Stored data entries
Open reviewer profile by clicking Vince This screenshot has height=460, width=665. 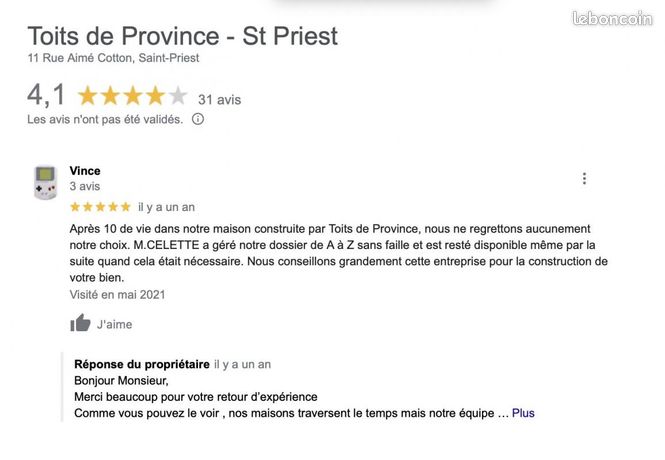[x=85, y=171]
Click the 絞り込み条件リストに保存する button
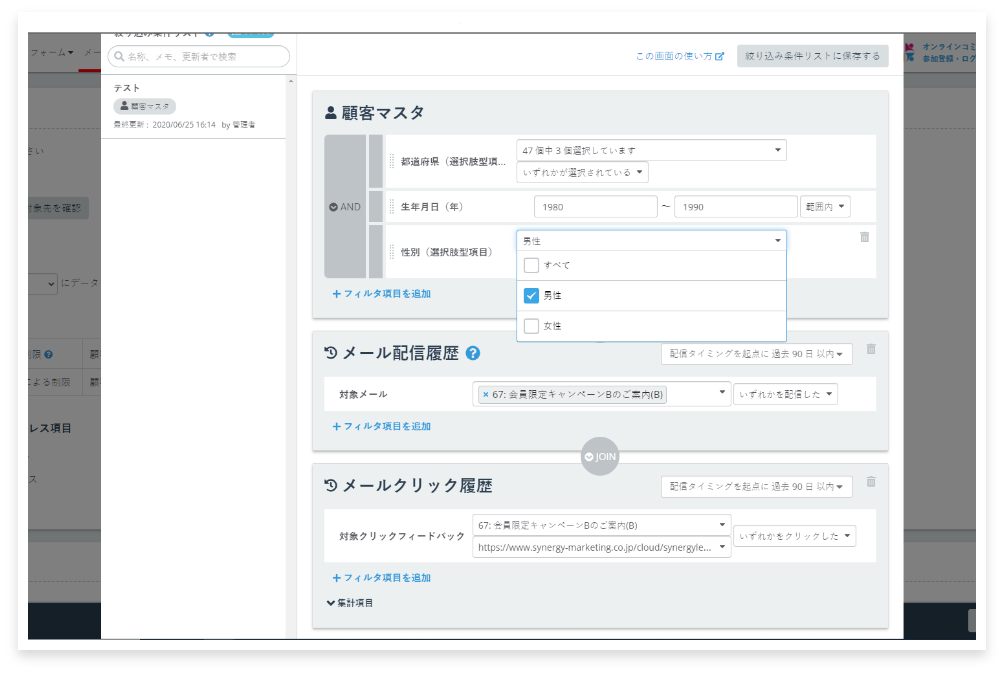 coord(810,55)
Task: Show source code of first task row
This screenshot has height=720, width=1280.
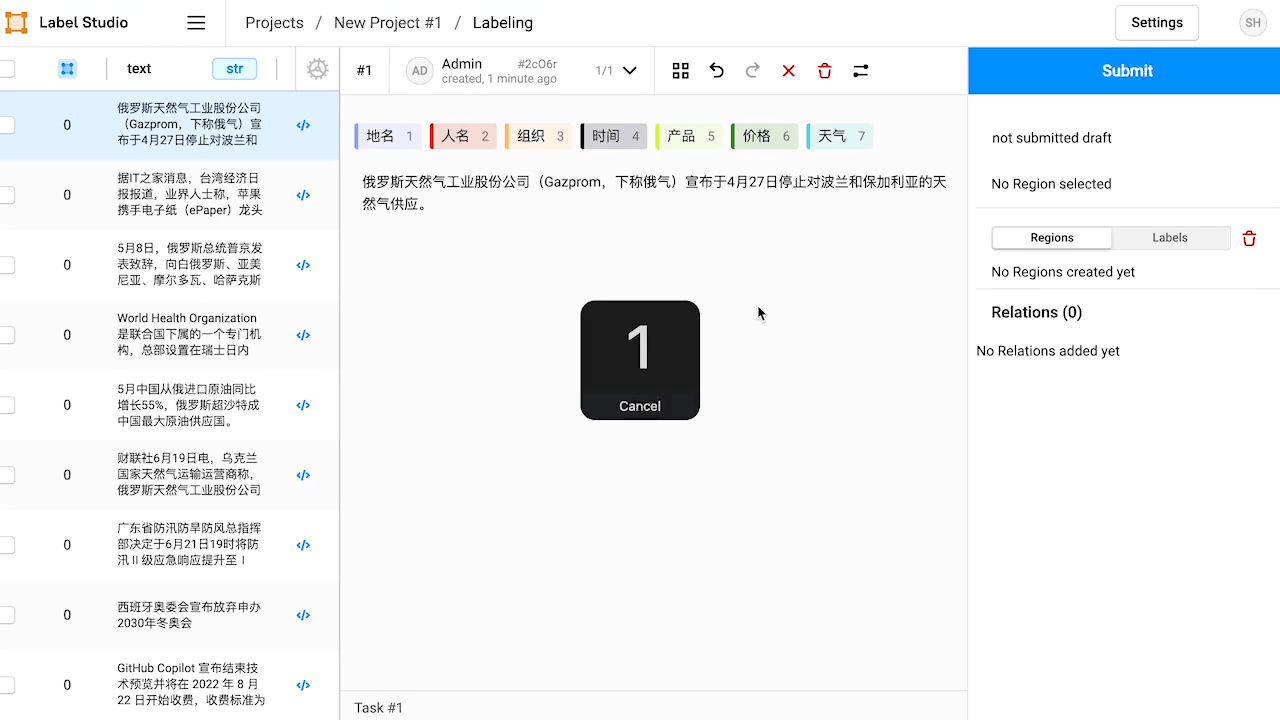Action: pyautogui.click(x=303, y=125)
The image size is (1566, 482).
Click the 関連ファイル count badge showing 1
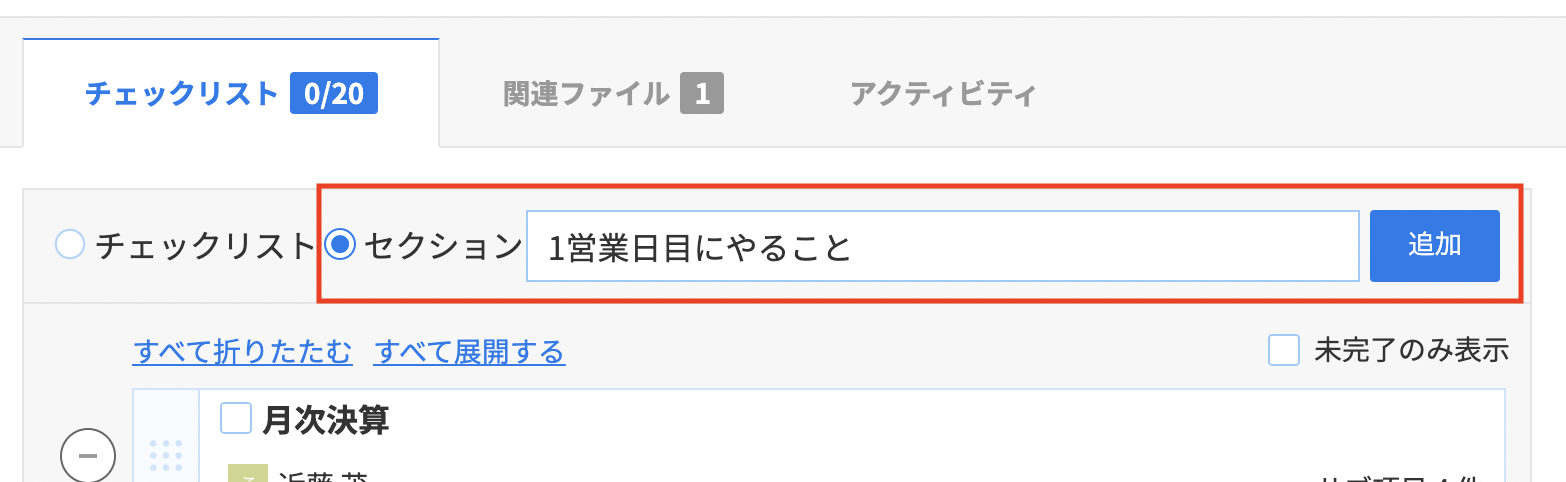pyautogui.click(x=702, y=94)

• [Work instruction] Leave the pictures aside and transcribe only the lines from the one holding "Task: Show source code of first task row" through the final line of the records above.

• [Task result]
Task: Show source code of first task row
This screenshot has height=720, width=1280.
Action: pyautogui.click(x=303, y=125)
The image size is (1566, 482).
Click the 関連ファイル count badge showing 1
pyautogui.click(x=702, y=94)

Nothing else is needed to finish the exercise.